**Dataset records:**
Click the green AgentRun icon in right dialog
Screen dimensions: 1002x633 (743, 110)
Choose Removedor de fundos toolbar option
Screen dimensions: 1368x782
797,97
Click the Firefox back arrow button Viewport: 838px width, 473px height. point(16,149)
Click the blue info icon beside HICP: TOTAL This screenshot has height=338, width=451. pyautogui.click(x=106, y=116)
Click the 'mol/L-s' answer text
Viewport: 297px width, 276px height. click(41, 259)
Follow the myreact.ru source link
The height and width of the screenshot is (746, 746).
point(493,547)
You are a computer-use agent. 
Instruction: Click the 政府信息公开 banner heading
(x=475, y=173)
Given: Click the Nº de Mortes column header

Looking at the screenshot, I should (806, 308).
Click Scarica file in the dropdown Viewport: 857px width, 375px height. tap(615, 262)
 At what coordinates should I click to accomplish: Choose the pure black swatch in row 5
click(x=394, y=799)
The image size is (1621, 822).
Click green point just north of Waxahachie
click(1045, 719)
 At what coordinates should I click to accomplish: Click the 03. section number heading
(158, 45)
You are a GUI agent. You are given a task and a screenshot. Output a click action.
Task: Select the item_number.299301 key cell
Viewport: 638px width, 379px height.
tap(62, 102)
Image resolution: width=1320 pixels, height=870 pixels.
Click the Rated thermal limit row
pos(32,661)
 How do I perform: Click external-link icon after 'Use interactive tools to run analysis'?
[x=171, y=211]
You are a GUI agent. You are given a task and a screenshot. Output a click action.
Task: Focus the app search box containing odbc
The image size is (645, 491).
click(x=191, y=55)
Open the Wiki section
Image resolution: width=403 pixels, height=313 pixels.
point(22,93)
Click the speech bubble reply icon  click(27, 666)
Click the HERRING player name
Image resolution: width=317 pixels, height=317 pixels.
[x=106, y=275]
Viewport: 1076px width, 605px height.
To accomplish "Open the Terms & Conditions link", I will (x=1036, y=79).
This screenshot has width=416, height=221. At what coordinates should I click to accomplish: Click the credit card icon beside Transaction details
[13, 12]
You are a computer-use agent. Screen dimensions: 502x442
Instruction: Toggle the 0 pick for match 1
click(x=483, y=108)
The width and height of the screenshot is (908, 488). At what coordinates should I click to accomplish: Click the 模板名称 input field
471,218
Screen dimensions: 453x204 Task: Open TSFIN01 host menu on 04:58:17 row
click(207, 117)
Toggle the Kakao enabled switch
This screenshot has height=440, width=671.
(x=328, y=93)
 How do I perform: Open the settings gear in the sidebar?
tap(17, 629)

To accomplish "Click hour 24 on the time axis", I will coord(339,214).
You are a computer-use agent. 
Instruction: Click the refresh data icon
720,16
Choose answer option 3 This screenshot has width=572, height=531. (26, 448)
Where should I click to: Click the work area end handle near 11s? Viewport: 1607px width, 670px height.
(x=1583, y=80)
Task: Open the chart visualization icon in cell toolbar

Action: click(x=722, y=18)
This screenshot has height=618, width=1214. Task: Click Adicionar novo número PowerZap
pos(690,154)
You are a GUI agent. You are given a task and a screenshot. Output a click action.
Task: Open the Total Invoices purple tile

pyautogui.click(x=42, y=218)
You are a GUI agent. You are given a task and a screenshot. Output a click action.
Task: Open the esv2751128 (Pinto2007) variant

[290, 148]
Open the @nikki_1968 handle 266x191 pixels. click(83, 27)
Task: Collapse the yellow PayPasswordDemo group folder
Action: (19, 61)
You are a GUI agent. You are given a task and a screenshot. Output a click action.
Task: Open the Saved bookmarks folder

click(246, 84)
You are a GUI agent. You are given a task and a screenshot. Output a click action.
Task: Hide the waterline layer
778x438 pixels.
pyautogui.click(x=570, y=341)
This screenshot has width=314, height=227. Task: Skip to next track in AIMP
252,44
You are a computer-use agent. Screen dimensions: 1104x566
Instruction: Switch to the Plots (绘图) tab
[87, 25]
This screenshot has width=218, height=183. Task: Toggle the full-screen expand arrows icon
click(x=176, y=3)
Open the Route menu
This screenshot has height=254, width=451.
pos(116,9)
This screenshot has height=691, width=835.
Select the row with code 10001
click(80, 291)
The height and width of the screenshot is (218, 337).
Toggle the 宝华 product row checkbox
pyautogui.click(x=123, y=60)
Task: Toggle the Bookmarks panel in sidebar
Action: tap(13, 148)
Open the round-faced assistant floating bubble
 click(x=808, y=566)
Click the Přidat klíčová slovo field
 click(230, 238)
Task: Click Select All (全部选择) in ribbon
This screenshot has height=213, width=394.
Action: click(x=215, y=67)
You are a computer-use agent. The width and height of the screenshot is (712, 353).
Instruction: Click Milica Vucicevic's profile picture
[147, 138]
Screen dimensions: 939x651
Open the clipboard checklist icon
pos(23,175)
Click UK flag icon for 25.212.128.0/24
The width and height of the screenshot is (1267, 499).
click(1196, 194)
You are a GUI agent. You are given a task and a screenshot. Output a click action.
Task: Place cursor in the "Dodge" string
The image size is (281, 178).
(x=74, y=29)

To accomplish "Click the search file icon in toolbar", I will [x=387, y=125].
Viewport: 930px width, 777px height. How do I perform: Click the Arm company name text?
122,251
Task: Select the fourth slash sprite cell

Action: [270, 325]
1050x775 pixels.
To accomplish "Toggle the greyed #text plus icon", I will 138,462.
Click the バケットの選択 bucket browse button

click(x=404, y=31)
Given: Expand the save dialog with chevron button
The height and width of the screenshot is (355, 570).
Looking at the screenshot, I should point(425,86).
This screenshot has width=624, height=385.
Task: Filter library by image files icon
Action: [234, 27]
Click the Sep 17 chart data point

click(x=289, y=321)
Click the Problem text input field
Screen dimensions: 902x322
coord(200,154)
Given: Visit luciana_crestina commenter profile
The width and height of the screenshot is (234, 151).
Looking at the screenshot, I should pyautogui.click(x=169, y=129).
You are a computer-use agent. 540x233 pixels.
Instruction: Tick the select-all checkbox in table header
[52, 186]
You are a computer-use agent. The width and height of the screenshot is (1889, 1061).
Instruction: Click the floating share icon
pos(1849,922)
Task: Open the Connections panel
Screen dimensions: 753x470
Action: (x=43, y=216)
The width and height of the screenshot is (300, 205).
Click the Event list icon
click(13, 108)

**Work task:** Within the listing above, the range opens at the line with "Image resolution: width=1320" and closes at the line with "Task: Focus the". Reproduce exactly the lines of that range, including both ends.

**Response area:**
Image resolution: width=1320 pixels, height=870 pixels.
Click the Rated thermal limit row
pos(32,661)
 How do I perform: Click external-link icon after 'Use interactive tools to run analysis'?
[x=171, y=211]
You are a GUI agent. You are given a task and a screenshot. Output a click action.
Task: Focus the app search box containing odbc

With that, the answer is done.